- **PAGE EXTRACT**
*** Begin section ***
To mark World AIDS Day and raise awareness about the ongoing epidemic, San Francisco City Hall, San Francisco Ferry Building, War Memorial Opera House, and War Memorial Veterans Building were bathed in red light Thursday, Dec. 1.
“This is an important visible reminder to people across our city and around the world that HIV/AIDS still deserves our urgent attention,” said Neil Giuliano, CEO of San Francisco AIDS Foundation.
“The knowledge and interventions we now have at our disposal truly puts the end to HIV/AIDS within our grasp. It is time for our country to seize on this tremendous climate of opportunity and invest in the prevention and care services that will end this disease once and for all.”
Everyday in San Francisco there are approximately two new HIV infections, and gay and bisexual men, particularly those of color, are disproportionately impacted by the disease.
Over 19,000 people in San Francisco have died from the disease and close to 7,000 people are infected with HIV annually in California. Of the estimated 1.2 million people living with the disease in the United States, recent data suggest that nearly three out of four lack proper care.
San Francisco AIDS Foundation advocates for early and expanded access to antiretroviral treatment for people living with HIV, a proven tool to prevent the spread of the disease to other people.
The foundation also supports increasing investments in emerging biomedical tools, maintaining robust programs to address root contributors to new HIV infections such as alcohol and other substance use, and collaborating with government agencies and community partners to create seamless networks for care for people at risk for or living with HIV.
*** End section ***
According to the World AIDS Day article, about how many new HIV infections occur in San Francisco each day?

Collected data entries:
*** Begin section ***
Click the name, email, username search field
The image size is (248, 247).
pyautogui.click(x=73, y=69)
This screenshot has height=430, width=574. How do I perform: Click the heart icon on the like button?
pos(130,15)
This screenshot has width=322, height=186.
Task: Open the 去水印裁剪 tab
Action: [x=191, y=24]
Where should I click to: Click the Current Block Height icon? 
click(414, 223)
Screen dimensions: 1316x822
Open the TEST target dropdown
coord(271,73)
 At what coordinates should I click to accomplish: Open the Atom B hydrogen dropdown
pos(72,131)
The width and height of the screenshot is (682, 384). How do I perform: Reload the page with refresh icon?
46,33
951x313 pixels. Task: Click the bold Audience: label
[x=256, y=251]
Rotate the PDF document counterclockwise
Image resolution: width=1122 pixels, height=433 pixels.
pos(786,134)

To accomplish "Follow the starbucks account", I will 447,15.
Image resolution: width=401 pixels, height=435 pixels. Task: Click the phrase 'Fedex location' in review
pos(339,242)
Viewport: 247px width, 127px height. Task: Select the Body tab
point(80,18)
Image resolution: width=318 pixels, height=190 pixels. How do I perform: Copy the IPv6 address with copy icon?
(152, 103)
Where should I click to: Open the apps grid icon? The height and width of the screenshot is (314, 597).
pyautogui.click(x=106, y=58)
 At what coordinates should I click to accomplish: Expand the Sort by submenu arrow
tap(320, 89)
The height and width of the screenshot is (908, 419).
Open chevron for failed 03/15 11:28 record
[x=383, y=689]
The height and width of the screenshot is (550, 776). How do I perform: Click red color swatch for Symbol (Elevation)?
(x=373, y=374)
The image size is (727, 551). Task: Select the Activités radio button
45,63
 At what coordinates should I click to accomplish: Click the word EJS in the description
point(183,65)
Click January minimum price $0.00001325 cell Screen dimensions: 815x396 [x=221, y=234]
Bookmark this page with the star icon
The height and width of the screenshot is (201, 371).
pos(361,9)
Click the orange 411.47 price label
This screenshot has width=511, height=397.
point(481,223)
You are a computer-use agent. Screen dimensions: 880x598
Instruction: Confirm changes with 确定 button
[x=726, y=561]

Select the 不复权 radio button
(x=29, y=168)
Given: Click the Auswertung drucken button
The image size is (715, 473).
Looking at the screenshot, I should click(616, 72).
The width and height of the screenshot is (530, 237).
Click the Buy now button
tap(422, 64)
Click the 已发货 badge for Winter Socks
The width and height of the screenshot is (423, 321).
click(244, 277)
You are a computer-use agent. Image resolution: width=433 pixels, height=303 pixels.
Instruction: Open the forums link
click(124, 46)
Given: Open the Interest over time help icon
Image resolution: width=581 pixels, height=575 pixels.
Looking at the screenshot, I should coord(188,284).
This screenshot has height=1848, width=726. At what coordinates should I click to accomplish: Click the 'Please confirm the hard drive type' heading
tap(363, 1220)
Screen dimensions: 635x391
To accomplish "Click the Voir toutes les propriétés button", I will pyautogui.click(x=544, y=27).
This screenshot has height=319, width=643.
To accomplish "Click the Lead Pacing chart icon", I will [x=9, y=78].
*** End section ***
- **WRITTEN ANSWER**
Approximately two.